> _YOUR INSTRUCTIONS_: Write out the part of the beauty tech text starting at "While brick and" and ending at "technology is perceived.".

> _EXTRACT_:
- - - - - - -

Brands and retailers already engaged in tech were in a better place than others in 2020.
“Those that utilized social media platforms were able to stay in-touch with their consumers, as physical retail presence was limited. Additionally, brands that mastered shade matching technology and the use of online-diagnostic skin care tools helped ease weary consumers into virtual shopping. Facebook Shops and Instagram Live Shopping created seamless shopping experiences that allowed brands and creators to tag products from their shop catalogs within both platforms, again promoting the ease of online shopping,” Goodsitt said.
“Technology performed a pivotal role in ensuring continuity for many beauty brands and retailers during the pandemic. It enabled them to continue engaging with consumers and servicing consumers when human interaction wasn’t possible,” agreed Sampo Parkkinen, CEO, Revieve, a beauty technology company. “Although beauty, like any other sector, wasn’t—and still isn’t—immune to the impacts of the pandemic, beauty-tech was at the forefront of enabling brands and retailers to continue to stay relevant, top-of-mind and retain much of their revenue.”
With the onset of the pandemic, brands that had been building up their digital capabilities found it much easier to connect and engage with their customers.
“Many forward-thinking brands and retailers had already made investments into technology to help drive the customer-experience before COVID. During COVID, some of those early investments proved essential in getting a head start and hitting the ground running,” said Parkkinen.
“Before COVID-19, we were ahead of the game,” said Sowmya Gottipati, VP-technology for the Estée Lauder brand, during one of Perfect Corp’s Global Beauty Tech Master Series events last year. “After, it was easy for us to switch over to tech, to engage online or on a social platform,” she said.
While brick and mortar will always be a part of the buying process, the pandemic has changed how consumers think about shopping—from changing how they shop (think BOPUS, a.k.a. Buy Online Pick Up in Store) to their expectations inside the store.
According to Parkkinen, the pandemic has changed how technology is perceived.
“What the pandemic has changed is the perception of technology as an individual, isolated use-case (like a virtual try-on) into something that can fundamentally help drive the entire customer-experience and journey through helping consumers not just with a try-on but with education, product discovery and after-purchase loyalty generation,” he said. “The role of technology in beauty is also transforming into something that provides value in an omnichannel world, remotely or in person.”
Revieve recently rolled out AI Nutrition Advisor, which delivers customized vitamin and supplement routines.
Tech Talk
Companies in AI/AR and e-comm continue to innovate to make processes more accurate, touchless and seamless, and that’s catching the attention of brands and investors alike.

- - - - - - -

> _DATASET CONTENT_:
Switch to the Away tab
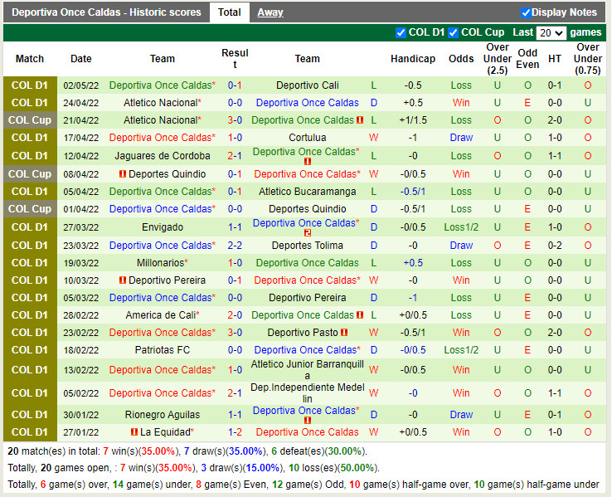The width and height of the screenshot is (612, 497). click(270, 12)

- - - - - - -

> _SOLUTION TO THIS TASK_:
While brick and mortar will always be a part of the buying process, the pandemic has changed how consumers think about shopping—from changing how they shop (think BOPUS, a.k.a. Buy Online Pick Up in Store) to their expectations inside the store.
According to Parkkinen, the pandemic has changed how technology is perceived.